The UK High Court has reportedly approved a new “omnibus” site-blocking order allowing rightsholders to move more quickly against piracy services that change domains or branding to evade enforcement. The order, welcomed by the Motion Picture Association (MPA), is designed to reduce the need for repeated court applications each time pirate operators switch websites or launch mirror services. The move comes as piracy operators increasingly automate domain creation and use more agile infrastructure to avoid blocks.

While the judgment itself has not yet been published, reports indicate it stems from a May 7 High Court ruling in Columbia Pictures and others v British Telecommunications and others , filed in late 2025. According to industry reports, the case extends existing UK dynamic blocking powers beyond specific domains and even beyond “pirate brands”. Previous UK Section 97A Copyright Act orders required rights holders to identify individual domains for blocking.

A 2022 extension allowed action against mirror sites and related pirate brands. The new order reportedly goes further, permitting action against “structurally infringing audiovisual piracy services” meeting defined criteria, without fresh applications for every new site or domain. The MPA said the order reflects the changing nature of piracy operations.
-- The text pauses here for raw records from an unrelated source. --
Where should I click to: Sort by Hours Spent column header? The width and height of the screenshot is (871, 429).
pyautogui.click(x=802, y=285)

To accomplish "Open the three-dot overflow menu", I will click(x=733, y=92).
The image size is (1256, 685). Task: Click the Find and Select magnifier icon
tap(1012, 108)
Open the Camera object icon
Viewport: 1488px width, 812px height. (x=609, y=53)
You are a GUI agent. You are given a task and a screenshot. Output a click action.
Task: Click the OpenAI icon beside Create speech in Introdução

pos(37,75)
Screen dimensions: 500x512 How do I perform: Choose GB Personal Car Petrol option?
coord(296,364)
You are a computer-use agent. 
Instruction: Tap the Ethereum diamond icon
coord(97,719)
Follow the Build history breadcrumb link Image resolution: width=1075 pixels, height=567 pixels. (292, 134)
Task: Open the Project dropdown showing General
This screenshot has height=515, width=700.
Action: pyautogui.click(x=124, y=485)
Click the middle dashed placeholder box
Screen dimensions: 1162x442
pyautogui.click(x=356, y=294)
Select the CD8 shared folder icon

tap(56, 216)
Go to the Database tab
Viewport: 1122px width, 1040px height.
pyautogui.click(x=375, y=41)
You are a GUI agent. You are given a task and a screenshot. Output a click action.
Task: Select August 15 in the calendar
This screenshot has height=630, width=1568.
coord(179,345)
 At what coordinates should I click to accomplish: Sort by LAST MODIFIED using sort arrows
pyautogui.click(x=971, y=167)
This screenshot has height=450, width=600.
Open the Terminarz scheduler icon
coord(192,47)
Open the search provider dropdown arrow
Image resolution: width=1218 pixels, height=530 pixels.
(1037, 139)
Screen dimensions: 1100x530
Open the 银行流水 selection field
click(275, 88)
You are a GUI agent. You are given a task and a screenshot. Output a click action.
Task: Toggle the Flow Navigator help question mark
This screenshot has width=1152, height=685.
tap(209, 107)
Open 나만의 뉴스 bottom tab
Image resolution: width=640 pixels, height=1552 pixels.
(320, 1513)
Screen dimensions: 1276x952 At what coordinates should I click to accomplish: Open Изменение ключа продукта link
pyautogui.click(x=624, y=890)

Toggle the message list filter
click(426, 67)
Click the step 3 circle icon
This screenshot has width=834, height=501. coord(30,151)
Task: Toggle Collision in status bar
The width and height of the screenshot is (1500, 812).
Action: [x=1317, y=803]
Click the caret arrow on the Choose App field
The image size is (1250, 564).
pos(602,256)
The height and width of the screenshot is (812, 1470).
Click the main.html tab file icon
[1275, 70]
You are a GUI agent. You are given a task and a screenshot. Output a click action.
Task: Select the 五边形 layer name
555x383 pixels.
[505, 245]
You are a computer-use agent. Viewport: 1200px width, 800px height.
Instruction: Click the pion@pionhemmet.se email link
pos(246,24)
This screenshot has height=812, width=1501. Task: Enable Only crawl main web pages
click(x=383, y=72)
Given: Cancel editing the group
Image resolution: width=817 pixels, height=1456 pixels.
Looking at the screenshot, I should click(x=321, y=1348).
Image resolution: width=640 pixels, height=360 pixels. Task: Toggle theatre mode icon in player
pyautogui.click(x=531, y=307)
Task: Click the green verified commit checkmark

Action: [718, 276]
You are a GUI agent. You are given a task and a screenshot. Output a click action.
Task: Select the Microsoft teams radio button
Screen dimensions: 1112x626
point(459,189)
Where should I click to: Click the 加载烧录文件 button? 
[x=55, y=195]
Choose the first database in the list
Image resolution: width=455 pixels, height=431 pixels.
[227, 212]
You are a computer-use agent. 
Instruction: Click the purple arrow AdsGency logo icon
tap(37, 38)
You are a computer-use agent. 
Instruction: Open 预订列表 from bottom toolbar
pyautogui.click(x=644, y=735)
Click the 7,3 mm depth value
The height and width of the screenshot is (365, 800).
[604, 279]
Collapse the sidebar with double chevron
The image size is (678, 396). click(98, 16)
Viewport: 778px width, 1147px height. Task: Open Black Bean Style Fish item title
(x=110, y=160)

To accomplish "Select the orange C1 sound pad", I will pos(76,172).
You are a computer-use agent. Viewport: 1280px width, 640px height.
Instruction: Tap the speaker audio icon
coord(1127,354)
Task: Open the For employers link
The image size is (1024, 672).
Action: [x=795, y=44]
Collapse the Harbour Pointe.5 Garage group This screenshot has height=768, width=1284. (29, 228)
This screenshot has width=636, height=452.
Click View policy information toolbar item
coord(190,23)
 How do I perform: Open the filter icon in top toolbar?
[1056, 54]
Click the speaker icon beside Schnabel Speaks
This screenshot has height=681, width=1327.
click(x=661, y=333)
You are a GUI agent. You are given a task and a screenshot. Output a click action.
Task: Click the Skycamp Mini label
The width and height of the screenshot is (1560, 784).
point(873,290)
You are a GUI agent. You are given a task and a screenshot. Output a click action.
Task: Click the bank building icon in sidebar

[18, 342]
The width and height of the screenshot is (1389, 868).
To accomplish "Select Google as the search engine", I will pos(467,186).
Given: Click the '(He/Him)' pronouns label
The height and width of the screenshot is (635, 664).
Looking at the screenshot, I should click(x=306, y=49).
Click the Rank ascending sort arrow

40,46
“Piracy operators often respond by quickly moving to new domains, copycat services, or rebranded websites. That constant ‘hopping’ undermines enforcement and forces rightsholders, courts and intermediaries into repetitive processes,” the association said. The development is linked to wider MPA proposals presented to WIPO ahead next month’s Advisory Committee on Enforcement meetings.

The paper argues that modern anti-piracy systems should involve a wider range of intermediaries including ISPs, search engines, VPN providers, DNS resolvers, registrars and CDNs. It cites evidence suggesting ISP site blocking reduces traffic to piracy sites by an average of 89%, with stronger results reported in markets including Italy, France, Brazil and India. The UK move mirrors broader European efforts.

France’s Arcom last week published new agreements aimed at speeding cooperation between rights holders, search engines, DNS operators and VPN providers, while Italy has expanded use of rapid blocking under Piracy Shield and intensified enforcement actions against sports piracy networks.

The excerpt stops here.